Fasciné, il constata qu’un ensemble de choses lui étaient restées dissimulées tant qu’elles avaient été éclairées. De curieuses inscriptions au-dessus des magasins par exemple, ou sur des bâtiments, dont il était déjà passé devant les fenêtres illuminées, mais sur les façades desquels il n’avait jamais encore jeté un coup d’œil. Dans une minuscule épicerie, s’affairait une silhouette courbée à la lumière d’une bougie. Sur la porte vitrée, un écriteau marqué Chiuso. Manzano frappa tout de même. Un homme d’un certain âge, vêtu d’une blouse blanche, se présenta à la porte et le jaugea d’un air méfiant. Puis il ouvrit. Une clochette tinta dans l’entrée.
« Que voulez-vous ?
— Est-il possible d’acheter quelque chose ?
— Seulement si vous avez du liquide. On ne peut plus payer par carte. »
Un fumet de jambon et de fromage, d’antipasti et de pain monta aux narines de Manzano. Il sortit son porte-monnaie et compta.
« J’ai quarante euros.
— Ça devrait suffire pour vous. Vous n’avez pas l’air d’un gros mangeur. Qu’est ce que vous avez à la tête ? »
Il laissa la porte ouverte et disparut derrière le comptoir.
« Un petit accident à cause de la coupure de courant. »
Manzano prit de la bresaola, du salami finocchietta, du Taleggio, du fromage de chèvre, des champignons et des artichauts marinés, ainsi qu’un demi-pain blanc. L’homme emballa l’ensemble dans un sachet où était écrit, dans une police épurée, Alimentari Pisano. Il lui restait alors vingt-quatre euros. Il prit congé et quitta l’épicerie, actionnant de nouveau la clochette.

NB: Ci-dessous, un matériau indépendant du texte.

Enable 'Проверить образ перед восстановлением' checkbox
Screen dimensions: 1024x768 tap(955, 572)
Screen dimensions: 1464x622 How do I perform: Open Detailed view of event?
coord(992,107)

Depuis trois ans, Manzano habitait au troisième étage d’un vieil immeuble de la via Piero della Francesca. Pas de lumière dans l’entrée. Dans les escaliers, il voyait à peine sa main devant lui. Une fois dans son appartement, ces événements surprenants lui donnèrent matière à s’étonner. Comme on se déplaçait aisément dans un environnement familier, levant la main précisément à la bonne hauteur pour introduire la clef dans la serrure, trouvant la patère sans que le moindre regard soit nécessaire, du premier coup, comme on déposait sa sacoche d’ordinateur et ses courses, et comme on trouvait aveuglément la porte de la salle de bain.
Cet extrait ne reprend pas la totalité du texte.